Introduction

In recent years, the reduction of coercive measures in forensic mental healthcare, especially concerning the use of seclusion, has received increasing attention (Laiho et al., 2016). Seclusion is known to have a negative impact on patients, care professionals and care institutions (Goulet et al., 2017; Haw et al., 2011; Keski-Valkama et al., 2010). Goulet, et al (2017) concluded that there is international consensus that seclusion should be reduced in (forensic) mental health care. However, a reduction of seclusion in forensic psychiatry is complicated by the explicit focus on safety (Goulet, et al., 2017). Care professionals in forensic psychiatry tend to focus on control for ensuring safety, especially in challenging situations such as a crisis. Instead of control-based care, contact-based care is suggested to contribute to less aggression, prevention of care disruption, and reduction of coercive measures as seclusion (Ros et al., 2013; van der Helm et al., 2011).

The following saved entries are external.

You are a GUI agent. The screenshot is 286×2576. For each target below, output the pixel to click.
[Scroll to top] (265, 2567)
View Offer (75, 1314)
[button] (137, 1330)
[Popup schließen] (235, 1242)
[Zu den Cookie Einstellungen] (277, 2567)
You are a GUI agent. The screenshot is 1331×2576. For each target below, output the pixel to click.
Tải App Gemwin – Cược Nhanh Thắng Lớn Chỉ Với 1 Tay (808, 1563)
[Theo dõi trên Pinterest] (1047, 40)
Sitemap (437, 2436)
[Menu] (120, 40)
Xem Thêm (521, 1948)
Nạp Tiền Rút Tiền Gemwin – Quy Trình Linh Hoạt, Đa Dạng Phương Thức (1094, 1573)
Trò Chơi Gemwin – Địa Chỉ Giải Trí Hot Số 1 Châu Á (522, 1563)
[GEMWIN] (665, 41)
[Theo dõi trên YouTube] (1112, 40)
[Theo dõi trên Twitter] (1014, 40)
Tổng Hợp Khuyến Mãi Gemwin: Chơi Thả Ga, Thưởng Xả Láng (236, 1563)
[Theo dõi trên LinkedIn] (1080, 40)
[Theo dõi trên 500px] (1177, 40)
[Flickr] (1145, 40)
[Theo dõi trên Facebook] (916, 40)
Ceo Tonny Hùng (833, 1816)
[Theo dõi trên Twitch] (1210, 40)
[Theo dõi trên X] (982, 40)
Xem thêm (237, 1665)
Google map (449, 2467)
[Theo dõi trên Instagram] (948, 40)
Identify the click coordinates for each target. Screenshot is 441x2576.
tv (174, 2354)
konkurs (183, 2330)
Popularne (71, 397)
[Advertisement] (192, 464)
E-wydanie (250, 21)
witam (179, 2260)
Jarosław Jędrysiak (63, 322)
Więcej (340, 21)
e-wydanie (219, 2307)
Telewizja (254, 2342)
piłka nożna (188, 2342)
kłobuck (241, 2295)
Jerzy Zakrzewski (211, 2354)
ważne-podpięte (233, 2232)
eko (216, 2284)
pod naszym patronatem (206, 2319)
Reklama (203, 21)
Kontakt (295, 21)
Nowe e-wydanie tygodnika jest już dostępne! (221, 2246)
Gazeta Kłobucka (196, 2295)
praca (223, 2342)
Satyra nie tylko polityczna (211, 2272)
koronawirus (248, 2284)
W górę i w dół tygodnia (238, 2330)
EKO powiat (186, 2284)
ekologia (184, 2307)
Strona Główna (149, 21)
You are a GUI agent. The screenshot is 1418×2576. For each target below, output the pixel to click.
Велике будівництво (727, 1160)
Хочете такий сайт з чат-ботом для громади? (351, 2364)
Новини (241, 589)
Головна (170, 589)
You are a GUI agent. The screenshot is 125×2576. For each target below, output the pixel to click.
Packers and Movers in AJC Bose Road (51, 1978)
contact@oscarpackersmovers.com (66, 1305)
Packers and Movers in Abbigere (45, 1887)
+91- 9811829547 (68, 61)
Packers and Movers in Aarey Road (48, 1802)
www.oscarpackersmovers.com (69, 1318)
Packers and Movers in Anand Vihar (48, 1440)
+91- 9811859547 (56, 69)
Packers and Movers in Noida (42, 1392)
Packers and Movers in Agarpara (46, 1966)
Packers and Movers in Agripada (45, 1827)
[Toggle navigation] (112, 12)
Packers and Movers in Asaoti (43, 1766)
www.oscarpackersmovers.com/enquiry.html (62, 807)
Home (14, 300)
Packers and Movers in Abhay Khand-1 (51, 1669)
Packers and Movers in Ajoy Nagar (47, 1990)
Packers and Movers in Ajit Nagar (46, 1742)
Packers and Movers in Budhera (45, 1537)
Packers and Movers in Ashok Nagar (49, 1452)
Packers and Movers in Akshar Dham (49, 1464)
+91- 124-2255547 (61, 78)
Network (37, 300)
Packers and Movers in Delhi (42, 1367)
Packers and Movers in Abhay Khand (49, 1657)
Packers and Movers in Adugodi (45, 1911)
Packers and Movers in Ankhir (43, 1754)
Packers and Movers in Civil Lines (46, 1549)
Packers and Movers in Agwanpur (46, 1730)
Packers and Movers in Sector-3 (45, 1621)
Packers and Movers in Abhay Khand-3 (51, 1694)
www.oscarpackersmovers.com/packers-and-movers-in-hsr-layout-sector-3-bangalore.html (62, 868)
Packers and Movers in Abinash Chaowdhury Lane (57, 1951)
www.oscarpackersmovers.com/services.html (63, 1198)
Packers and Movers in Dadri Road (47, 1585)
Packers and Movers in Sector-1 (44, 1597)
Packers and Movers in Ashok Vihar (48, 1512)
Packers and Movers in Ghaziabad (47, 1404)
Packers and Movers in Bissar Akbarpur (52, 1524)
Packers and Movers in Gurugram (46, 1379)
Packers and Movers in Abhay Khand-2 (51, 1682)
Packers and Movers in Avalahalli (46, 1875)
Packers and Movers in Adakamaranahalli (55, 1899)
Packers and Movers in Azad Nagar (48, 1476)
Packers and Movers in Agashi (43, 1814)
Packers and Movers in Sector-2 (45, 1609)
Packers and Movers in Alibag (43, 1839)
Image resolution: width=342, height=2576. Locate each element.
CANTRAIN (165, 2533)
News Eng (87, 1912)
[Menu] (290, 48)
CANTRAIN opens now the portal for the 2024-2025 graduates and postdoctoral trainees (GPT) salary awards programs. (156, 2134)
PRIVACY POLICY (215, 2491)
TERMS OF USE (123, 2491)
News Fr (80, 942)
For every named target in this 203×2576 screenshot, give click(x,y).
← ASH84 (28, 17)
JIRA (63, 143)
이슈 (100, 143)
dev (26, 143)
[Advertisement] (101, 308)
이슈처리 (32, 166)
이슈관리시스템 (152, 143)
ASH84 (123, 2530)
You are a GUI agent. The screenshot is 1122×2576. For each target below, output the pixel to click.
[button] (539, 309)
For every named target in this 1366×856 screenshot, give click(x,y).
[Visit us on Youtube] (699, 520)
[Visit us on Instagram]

To provide contact-based care in crisis situations, a new care model was developed in Dutch forensic psychiatry, called Forensic High and Intensive Care (FHIC). The FHIC model is based on evidence and best-practices (so, a combination of evidence- and practice-based) from both forensic- and regular psychiatry. The development process consisted of six expert meetings with all important stakeholders from forensic mental health care and regular mental health care. Psychiatrist, nurses, psychologists, peer providers, managers and policy makers were present at these meetings. During these meetings the participants reflected on the basis principles of the already existing HIC model for regular psychiatry (Voskes et al., 2021), like stepped care, the reduction of coercive measures and contact-based care. These elements are also relevant to forensic psychiatry. Yet, the FHIC model also contains elements that are specifically relevant to forensic psychiatry. These are risk assessment, response to and evaluation after incidents, and a team composition that is consistent with forensic care (Bogaerts et al., 2018; Van de Sande et al., 2011). Furthermore, the FHIC model includes the theory of limit setting and the principles of the open institutional climate, focused on support, growth, a positive atmosphere and a reduction of repression (Maguire et al., 2014; Ros et al., 2013). At the moment, the FHIC model is being implemented by Dutch forensic care institutions. As the FHIC model is a multifaceted care intervention in a complex field, it is necessary to support care professionals in this process. Implementation of a complex intervention requires specific attention (Ewington, 2016). For a successful and sustainable implementation, professionals are in need of strategies and tools to constantly foster awareness (Mann-Poll et al., 2018).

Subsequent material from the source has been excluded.